Books on FOSS (was Re: [lbo-talk] Re: Purer Than Thou)

Dwayne Monroe idoru345 at yahoo.com
Wed Jan 24 09:48:13 PST 2007


Here's another way of thinking about FOSS...

Shortly after Sony released their Playstation Portable, or PSP, a community of hackers -- "homebrew" enthusiasts -- began tweaking, modifying and otherwise altering the device's software (and even its hardware) to better suit their needs or just to experiment.

You can see how things are going by visiting this site:

<http://www.psphomebrew.net/>

Of course, this sort of customer intervention, which turns passive 'consumers' into very active co-producers, wasn't viewed too kindly by Tokyo: the usual round of lawsuits and threatened lawsuits were unleashed like Odin's wild hunt.

Why is any of this important or at least, interesting?

The homebrew crowd is putting one of the fundamental ideas of FOSS into action: user participation and mastery of technology -- at whatever level is of interest and possible. This is the hacker ethos long espoused by the 2600 group: computers aren't really the point, the point is your right to probe, understand and (where appropriate and non-harmful) modify complex systems.

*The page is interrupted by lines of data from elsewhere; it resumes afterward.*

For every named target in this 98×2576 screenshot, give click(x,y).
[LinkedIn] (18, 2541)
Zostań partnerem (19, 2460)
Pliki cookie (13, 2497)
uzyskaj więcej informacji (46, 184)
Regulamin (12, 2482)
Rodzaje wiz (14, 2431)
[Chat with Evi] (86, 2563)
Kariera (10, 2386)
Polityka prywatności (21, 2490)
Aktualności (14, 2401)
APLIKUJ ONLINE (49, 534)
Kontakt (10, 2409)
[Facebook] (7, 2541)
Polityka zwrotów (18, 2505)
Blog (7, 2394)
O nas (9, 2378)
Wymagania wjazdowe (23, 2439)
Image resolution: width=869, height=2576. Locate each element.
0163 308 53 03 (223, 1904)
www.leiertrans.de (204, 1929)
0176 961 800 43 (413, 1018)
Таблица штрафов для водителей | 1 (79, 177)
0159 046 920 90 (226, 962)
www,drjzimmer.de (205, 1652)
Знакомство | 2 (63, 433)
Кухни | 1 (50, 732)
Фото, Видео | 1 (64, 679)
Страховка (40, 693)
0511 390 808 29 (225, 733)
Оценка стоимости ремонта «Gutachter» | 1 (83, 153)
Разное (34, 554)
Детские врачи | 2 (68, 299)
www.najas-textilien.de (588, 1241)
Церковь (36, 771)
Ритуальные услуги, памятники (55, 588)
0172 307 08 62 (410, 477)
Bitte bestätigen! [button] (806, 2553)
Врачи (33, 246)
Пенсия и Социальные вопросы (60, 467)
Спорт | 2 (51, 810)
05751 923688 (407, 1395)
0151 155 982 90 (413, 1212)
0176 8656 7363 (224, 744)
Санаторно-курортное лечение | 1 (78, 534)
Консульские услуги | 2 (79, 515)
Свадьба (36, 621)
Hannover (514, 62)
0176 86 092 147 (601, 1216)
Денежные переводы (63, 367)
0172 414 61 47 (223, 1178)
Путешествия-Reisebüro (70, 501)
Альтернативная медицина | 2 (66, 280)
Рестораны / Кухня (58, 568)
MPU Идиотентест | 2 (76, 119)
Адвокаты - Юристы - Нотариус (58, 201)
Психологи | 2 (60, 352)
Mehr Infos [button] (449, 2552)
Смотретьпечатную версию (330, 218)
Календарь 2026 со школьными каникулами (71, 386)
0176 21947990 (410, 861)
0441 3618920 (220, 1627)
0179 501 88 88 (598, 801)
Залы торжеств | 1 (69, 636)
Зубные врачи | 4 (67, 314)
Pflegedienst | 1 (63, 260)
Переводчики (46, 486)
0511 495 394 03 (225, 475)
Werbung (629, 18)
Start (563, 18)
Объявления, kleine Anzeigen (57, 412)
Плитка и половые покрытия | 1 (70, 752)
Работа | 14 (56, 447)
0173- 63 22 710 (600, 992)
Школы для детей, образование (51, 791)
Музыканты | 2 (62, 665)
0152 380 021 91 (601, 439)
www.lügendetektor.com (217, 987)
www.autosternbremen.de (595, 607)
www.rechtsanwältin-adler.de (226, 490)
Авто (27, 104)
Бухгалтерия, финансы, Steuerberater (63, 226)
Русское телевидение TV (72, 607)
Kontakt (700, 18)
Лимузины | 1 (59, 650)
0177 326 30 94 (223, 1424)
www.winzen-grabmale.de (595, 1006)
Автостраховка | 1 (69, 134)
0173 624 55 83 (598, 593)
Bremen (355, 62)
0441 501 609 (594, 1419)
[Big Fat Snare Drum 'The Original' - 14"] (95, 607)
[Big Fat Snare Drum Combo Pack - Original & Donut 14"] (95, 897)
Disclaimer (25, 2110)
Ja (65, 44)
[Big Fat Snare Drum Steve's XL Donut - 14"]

The phone phreakers (wikipedia "phreaking" for info) did things some people objected to and found alarming. Whether these were truly objectionable or alarming things is another matter. At heart however, they simply wanted to understand the workings of one of the most intricate technologies ever built: the international telephone system.

...

For me, whatever the warts (and we've read a lot about these in this and related threads) the chief benefit of the ideas energizing FOSS is that they encourage people -- or at least, try to encourage people -- to become more mindful of how their technosphere works. For billions of people, science and technology seem to be magical - you read a news item about transgenics and wonder how we got from stone knives and bear skins to remixing spider and goat dna (wikipedia "biosteel" for info).

It all seems to be a vast and mysterious black box.

FOSS says, "open the damn box and find out what's going on!" You don't have to re-engineer the box if you haven't the knack or the inclination or the time but for god's sake you should at least bother to spare a thought for what the box does - where it came from, how it got into your life, what impact it has on your situation and prospects.

...

Really, this is an analog of the leftie cry for people to achieve a 'true' consciousness that replaces their supposedly false one. When someone hereabouts sternly advises Democrat-favoring listmembers to abandon illusion and see the US' 'true' political structure, they are demanding a peek behind the curtain, a probing of a complex system.

This is essentially what FOSS demands though primarily focused on software, and by extension, the entire technological infrastructure.

.d.

At this point, it's still not clear that intelligence and self-awareness are successful adaptations.